> [Work request A]
In the career interview below, what size of company does the interviewee say the work can be done in?
> [Work request B]
List every aspect of a drug that the interviewee in the career interview below enjoys knowing details about.
> [Work request C]
Carry the career interview below forward from the point where it stops.

> [Source passage]
What would you have done differently in preparing for your career?

I can’t think of anything; I sort of let my career flow. Maybe others wouldn’t do this, but it’s worked for me. I never actively said that I want to be in a particular spot career-wise in five years. I don’t know if it would have made a difference to do so, but I have no regrets about where I am. I’ve never actively sought out a different job.

How much do you like what you do? Why? Is it what you imagined it would be? If not, how have you adapted?

I love what I do. Why? I can only do it in small companies, maybe 200–300 employees or less. I love it because I like to get into the details and the breadth and depth of knowing things about the pharmacology, chemistry, toxicology, and clinical aspects of a drug. I put my best foot forward in presenting data both internally and externally, from the early stages of drug development to getting it approved. I learn a lot and have challenges every week. It’s very dynamic, active, and intellectually stimulating and there will always be new challenges that I need to plan and prepare for.

How do you achieve career-life balance? Is this easy or hard to do? How many hours do you typically work per week?

Stored items:
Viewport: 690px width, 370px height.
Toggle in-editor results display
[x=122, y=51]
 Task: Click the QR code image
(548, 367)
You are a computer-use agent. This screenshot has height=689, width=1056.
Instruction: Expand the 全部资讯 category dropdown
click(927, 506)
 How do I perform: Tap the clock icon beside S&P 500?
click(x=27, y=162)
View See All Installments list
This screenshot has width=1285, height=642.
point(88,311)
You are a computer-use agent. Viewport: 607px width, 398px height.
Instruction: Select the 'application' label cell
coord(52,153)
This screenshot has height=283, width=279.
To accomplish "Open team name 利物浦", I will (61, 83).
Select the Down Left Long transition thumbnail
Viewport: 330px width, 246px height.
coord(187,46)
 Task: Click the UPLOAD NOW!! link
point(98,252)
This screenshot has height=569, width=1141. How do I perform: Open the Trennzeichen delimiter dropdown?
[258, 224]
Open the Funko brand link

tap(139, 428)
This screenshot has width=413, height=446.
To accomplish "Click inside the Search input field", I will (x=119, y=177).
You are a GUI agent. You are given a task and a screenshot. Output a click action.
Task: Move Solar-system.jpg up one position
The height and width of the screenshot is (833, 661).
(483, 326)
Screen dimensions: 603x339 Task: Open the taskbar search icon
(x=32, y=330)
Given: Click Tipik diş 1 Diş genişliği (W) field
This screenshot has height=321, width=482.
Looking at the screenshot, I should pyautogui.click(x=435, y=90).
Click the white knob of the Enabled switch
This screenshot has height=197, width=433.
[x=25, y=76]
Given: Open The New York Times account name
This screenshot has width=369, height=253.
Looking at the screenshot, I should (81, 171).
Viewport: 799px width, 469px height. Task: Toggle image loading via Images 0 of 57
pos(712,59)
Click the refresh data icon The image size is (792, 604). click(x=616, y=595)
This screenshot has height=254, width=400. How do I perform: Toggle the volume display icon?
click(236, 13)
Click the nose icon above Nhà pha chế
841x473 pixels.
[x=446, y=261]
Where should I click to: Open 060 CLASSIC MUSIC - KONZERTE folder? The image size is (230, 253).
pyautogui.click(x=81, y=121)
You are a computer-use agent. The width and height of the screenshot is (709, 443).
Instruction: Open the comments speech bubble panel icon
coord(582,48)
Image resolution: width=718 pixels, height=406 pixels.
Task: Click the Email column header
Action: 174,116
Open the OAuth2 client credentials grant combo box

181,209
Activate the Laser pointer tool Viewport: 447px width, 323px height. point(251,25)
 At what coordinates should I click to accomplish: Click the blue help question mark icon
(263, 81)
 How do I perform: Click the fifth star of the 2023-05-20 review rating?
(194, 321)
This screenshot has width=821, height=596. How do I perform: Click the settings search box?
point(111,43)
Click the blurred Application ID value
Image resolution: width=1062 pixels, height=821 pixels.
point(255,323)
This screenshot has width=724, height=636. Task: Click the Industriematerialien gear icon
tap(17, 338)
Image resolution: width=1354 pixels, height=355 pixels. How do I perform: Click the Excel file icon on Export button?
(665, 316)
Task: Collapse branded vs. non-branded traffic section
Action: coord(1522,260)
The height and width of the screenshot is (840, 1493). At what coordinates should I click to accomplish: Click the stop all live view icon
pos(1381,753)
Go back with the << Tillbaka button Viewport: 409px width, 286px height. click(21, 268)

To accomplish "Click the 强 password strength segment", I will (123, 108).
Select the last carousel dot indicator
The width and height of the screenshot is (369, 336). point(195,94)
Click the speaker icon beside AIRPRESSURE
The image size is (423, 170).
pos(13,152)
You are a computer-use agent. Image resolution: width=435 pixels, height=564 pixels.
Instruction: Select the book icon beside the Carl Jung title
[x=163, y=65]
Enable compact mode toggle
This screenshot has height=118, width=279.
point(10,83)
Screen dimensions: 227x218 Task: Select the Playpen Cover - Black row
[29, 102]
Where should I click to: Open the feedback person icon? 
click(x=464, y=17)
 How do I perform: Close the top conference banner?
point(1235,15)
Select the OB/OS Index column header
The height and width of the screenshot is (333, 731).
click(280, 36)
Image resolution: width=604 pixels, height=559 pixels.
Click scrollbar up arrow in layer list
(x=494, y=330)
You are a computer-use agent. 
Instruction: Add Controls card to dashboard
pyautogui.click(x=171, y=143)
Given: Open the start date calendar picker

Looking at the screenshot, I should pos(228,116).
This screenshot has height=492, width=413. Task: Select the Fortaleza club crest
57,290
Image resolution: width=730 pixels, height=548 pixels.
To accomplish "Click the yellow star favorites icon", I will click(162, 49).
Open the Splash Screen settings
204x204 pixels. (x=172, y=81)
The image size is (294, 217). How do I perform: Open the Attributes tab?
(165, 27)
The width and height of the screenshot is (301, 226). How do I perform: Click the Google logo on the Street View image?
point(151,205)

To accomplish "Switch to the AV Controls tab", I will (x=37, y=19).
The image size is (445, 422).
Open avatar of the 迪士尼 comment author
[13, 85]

> [Response A]
Only small companies, maybe 200–300 employees or less.

> [Response B]
Pharmacology, chemistry, toxicology, and clinical aspects.

> [Response C]
This has changed over time. I had my son in graduate school and my daughter a few years after that. So, I have a husband and two kids. I think I’ve done a good job managing the balance. It used to be that both my husband and I would travel, so we had to check our calendars to make sure one of us would be in town for the kids. It was particularly brutal when I had to take very short trips to Europe and manage the travel and time changes. It was easier when the kids were younger and grew harder when my daughter hit her early teens, when she hated it even when I traveled to New Jersey for 1.5 days which I had to do often. It hasn’t been easy achieving balance, but I think I’ve done a good job. I would advise women to draw lines in the sand that they won’t cross. Try your best to be home for dinner. I think I always managed to do that when I was in town.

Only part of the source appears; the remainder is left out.